- _WHAT THE EXERCISE ASKS_:
For the records below, output word for word the lines from the one with "This screenshot has height=603, width=964." up to and including the one with "Task: Open the Basic resistor component bin". No pictures.

Records from a dataset:

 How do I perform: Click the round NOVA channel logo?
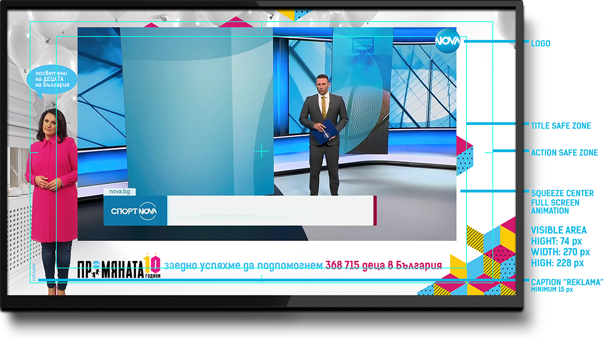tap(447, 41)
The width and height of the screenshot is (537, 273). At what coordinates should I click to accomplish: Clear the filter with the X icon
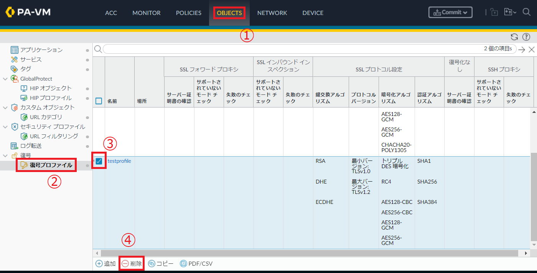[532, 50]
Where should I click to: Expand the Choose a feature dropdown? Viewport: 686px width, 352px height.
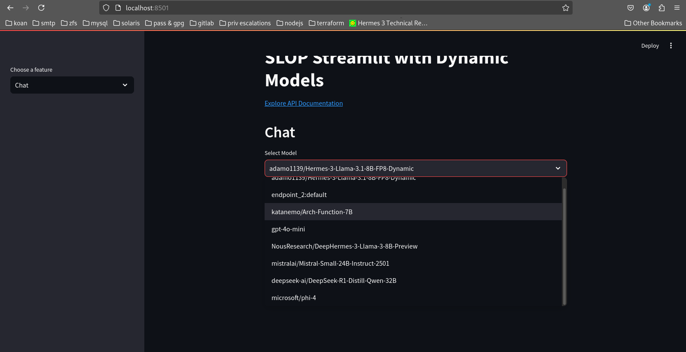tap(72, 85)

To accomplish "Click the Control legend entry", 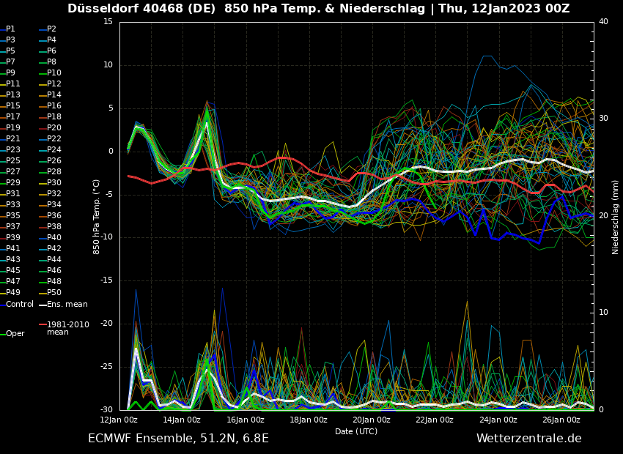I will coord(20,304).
--
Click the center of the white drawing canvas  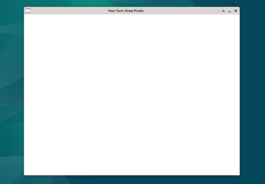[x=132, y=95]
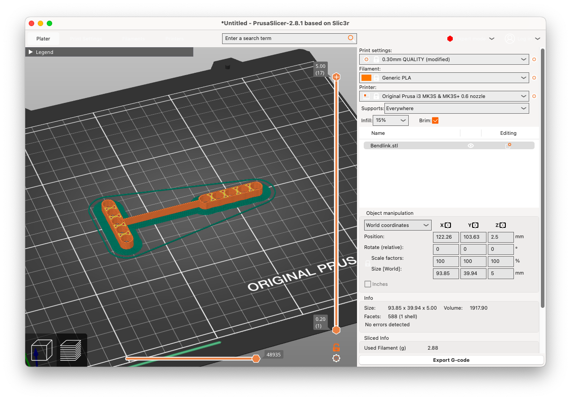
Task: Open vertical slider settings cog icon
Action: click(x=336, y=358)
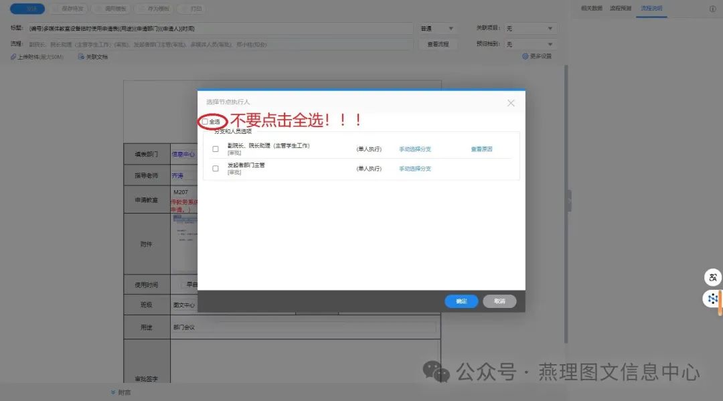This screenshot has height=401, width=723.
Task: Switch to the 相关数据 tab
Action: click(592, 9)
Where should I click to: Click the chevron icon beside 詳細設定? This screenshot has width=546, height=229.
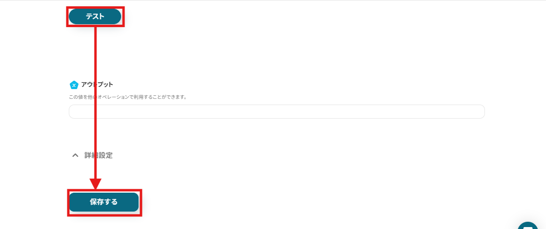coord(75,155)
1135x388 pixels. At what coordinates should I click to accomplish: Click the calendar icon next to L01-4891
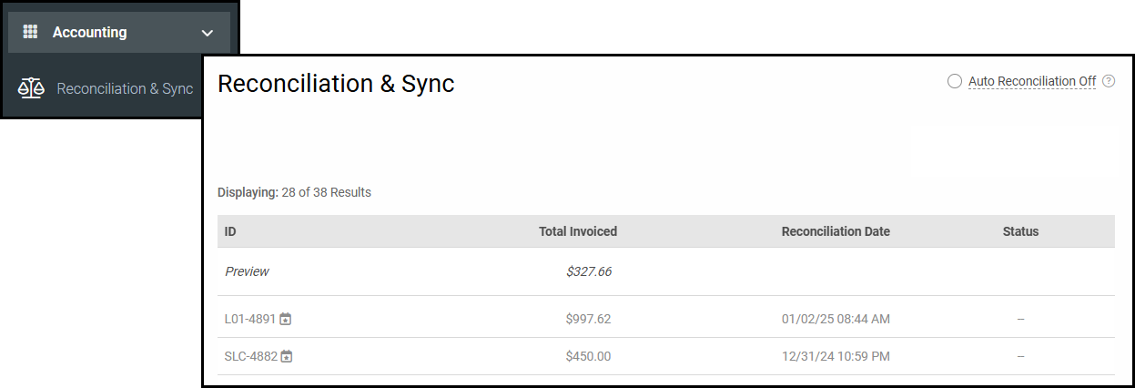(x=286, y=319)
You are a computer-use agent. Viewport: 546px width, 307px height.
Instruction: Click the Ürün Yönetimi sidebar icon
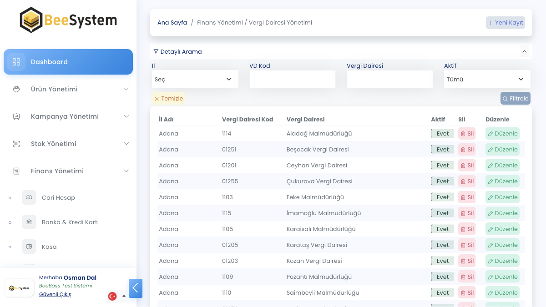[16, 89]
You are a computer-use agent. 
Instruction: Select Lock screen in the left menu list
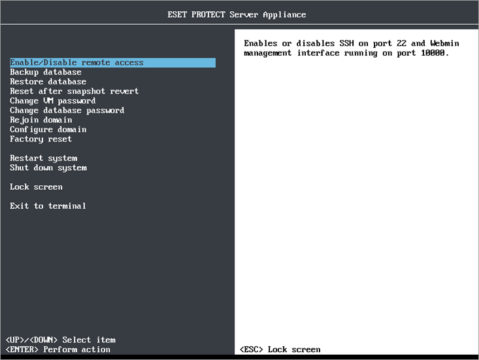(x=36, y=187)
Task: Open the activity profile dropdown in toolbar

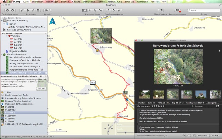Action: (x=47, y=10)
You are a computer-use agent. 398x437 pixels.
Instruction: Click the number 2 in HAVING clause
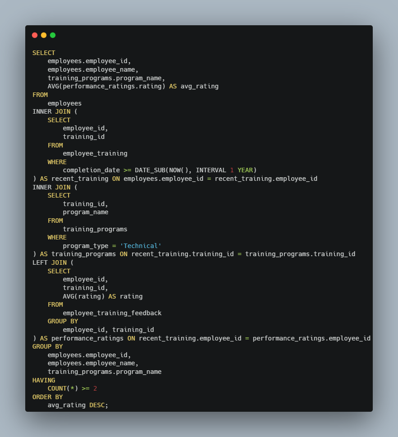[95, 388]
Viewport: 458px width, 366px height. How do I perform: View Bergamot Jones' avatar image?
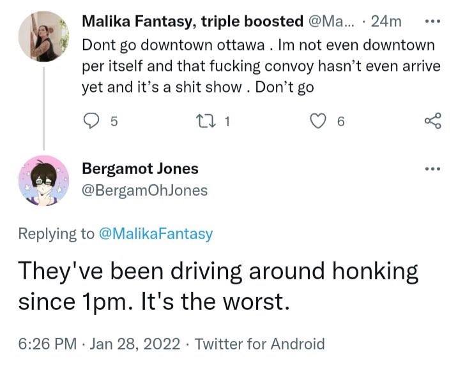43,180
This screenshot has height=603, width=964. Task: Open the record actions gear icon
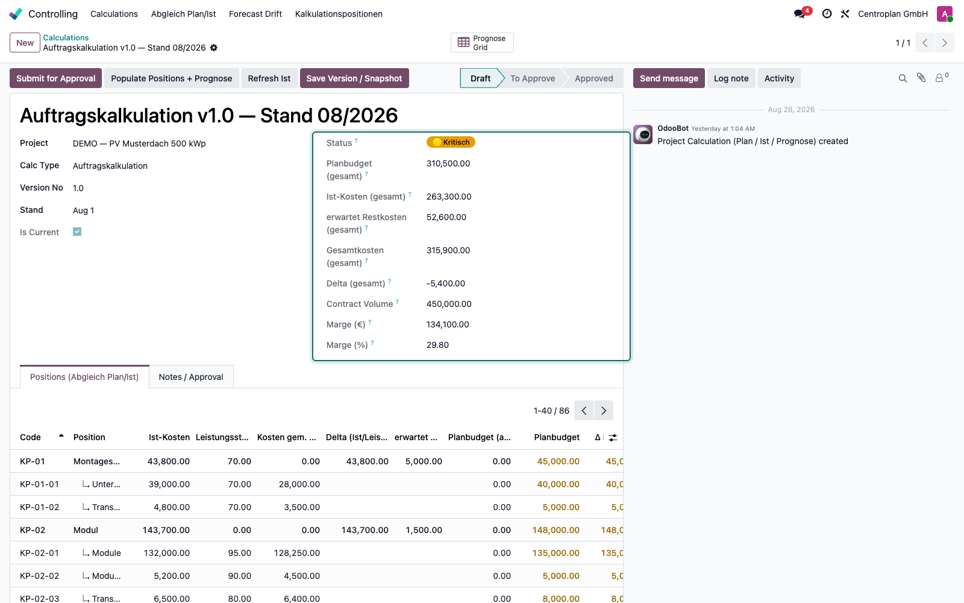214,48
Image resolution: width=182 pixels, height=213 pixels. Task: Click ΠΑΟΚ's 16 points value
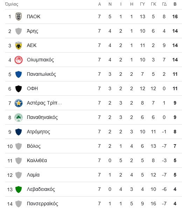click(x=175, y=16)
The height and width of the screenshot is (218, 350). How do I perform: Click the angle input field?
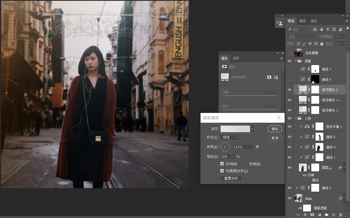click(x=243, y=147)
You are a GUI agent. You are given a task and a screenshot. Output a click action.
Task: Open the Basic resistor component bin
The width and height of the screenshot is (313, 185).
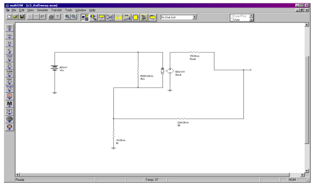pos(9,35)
* * *
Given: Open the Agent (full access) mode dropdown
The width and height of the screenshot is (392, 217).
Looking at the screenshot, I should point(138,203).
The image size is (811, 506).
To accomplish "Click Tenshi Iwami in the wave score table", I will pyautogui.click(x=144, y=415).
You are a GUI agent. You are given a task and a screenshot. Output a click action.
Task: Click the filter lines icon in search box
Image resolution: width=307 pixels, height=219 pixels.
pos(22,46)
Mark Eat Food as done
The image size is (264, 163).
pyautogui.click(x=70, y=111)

- _EXERCISE RESULT_:
This screenshot has height=603, width=964. Task: Open the record actions gear icon
214,48
Image resolution: width=182 pixels, height=213 pixels. Task: Click ΠΑΟΚ's 16 points value
click(x=175, y=16)
The height and width of the screenshot is (218, 350). How do I perform: Click the angle input field?
click(x=243, y=147)
You are a GUI agent. You are given a task and a screenshot. Output a click action.
Task: Open the Basic resistor component bin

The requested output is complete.